I Need a Scorecard by Robert Lopresti

Robert Lopresti is the author of Greenfellas and When Women Didn’t Count as well as many award-winning and -nominated short stories. Here he talks about his story from the March/April 2021 issue and a conundrum facing authors and readers.

I am delighted to have “Shanks’s Locked Room” in the March/April issue of my favorite magazine. It marks the eleventh appearance in AHMM of the grouchy crime writer, and that means he stars in one-third of my stories there.

But the situation is a bit more complicated. Some Shanks stories have appeared in other publications. In fact, the story I am working on right now is his twentieth adventure. And by the time you reach a score of stories about the same fellow, things get complicated.

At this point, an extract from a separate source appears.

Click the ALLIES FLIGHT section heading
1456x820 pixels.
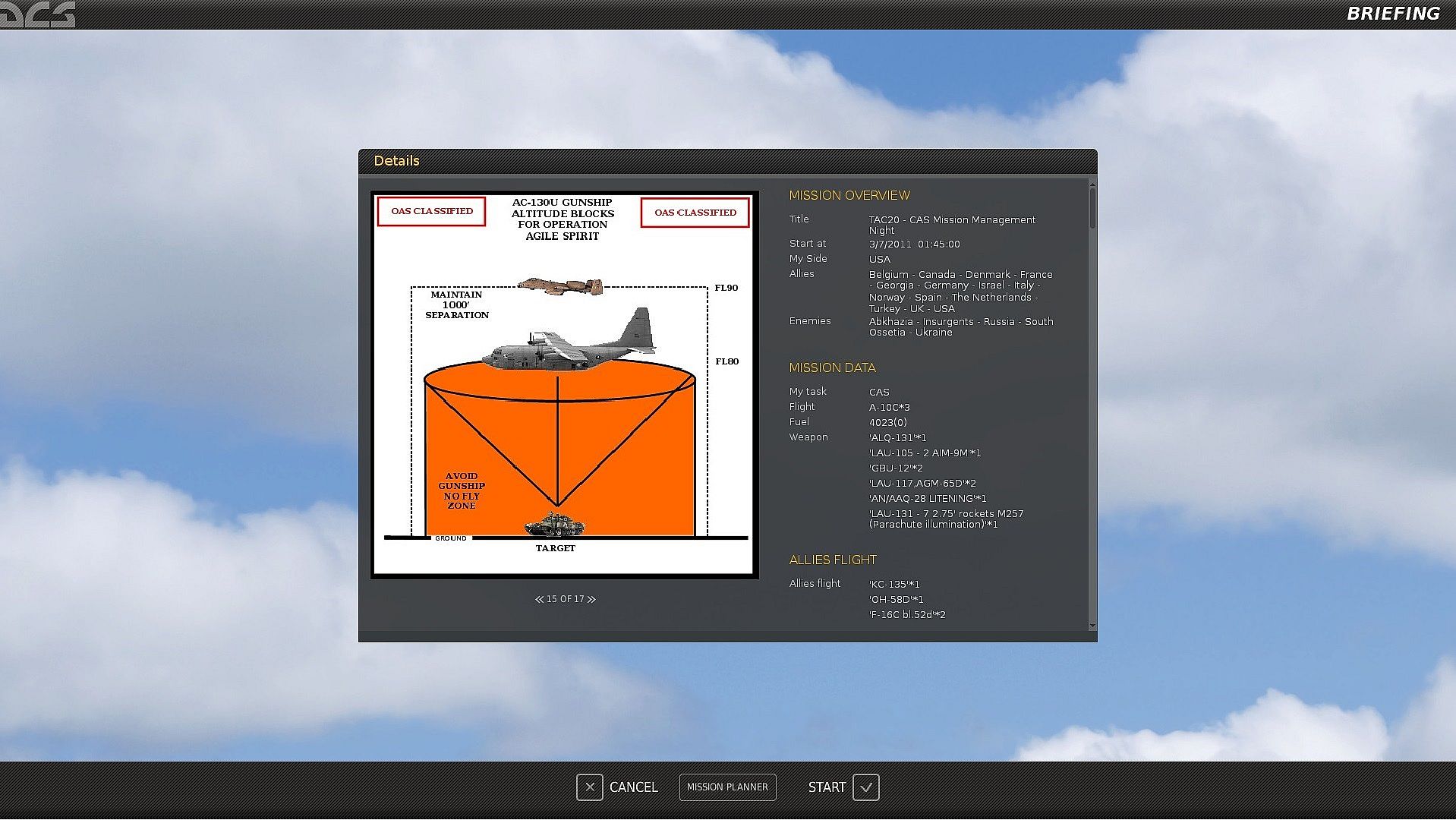click(832, 560)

No man is an island entire of itself, as some smarty-pants said a long time ago, and that applies to Shanks. He has accumulated quite a crowd of friends, colleagues, and rivals.

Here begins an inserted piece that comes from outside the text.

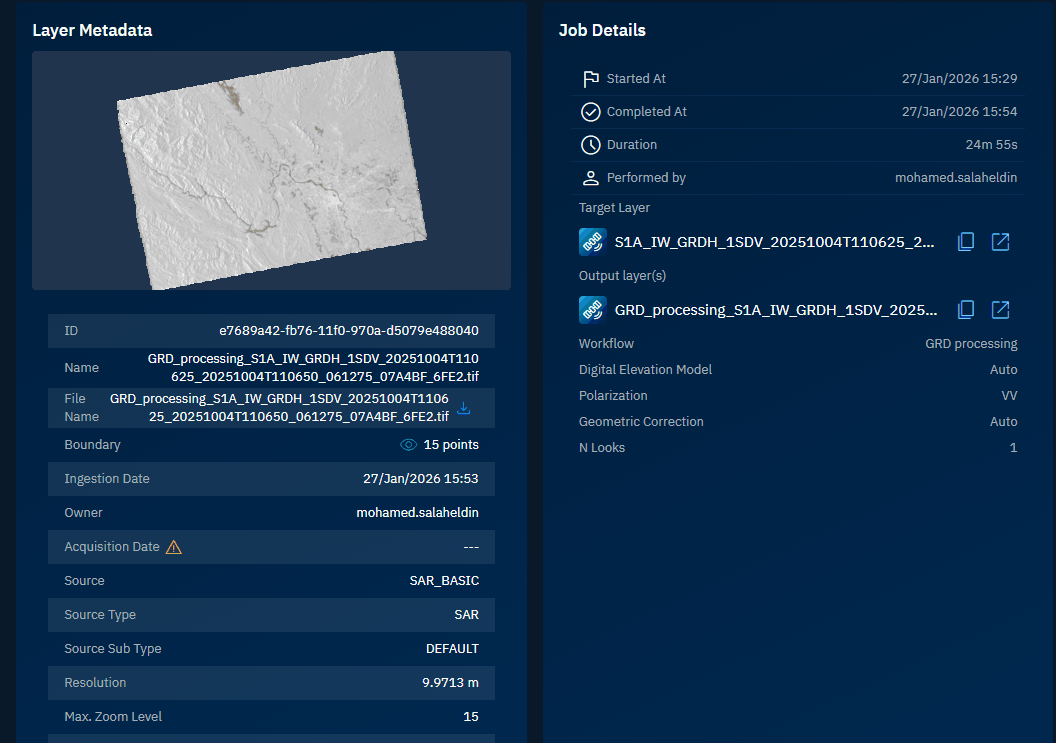1056x743 pixels.
Task: Click the Completed At checkmark icon
Action: click(591, 112)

Last year I finally accepted the inevitable and created a character file, listing all the recurring characters and in which stories they appeared. And boy, I wish I had done it sooner.

You see, I have a hobbyhorse when it comes to fiction. Actually, I have a whole stable full, but this one involves character names. It bugs the heck out of me when the main characters in a story or novel are named Don, Dan, Dina, Dave, and Debby. I’m exaggerating, but not by much.  There are twenty-six letters in the alphabet, last time I looked, and more than half offer a good supply of names. Why make it harder for the reader to tell the characters apart?

When I write a novel I try to make sure that no important characters share an initial or have read-alike names. (Unless there is a good reason, of course.  When Agatha Christie gave two people similar names you knew damn well there was a clue involved somewhere.) Usually I type the alphabet out on separate lines and fill in the blanks with Albert, Bernstein, Connie, etc.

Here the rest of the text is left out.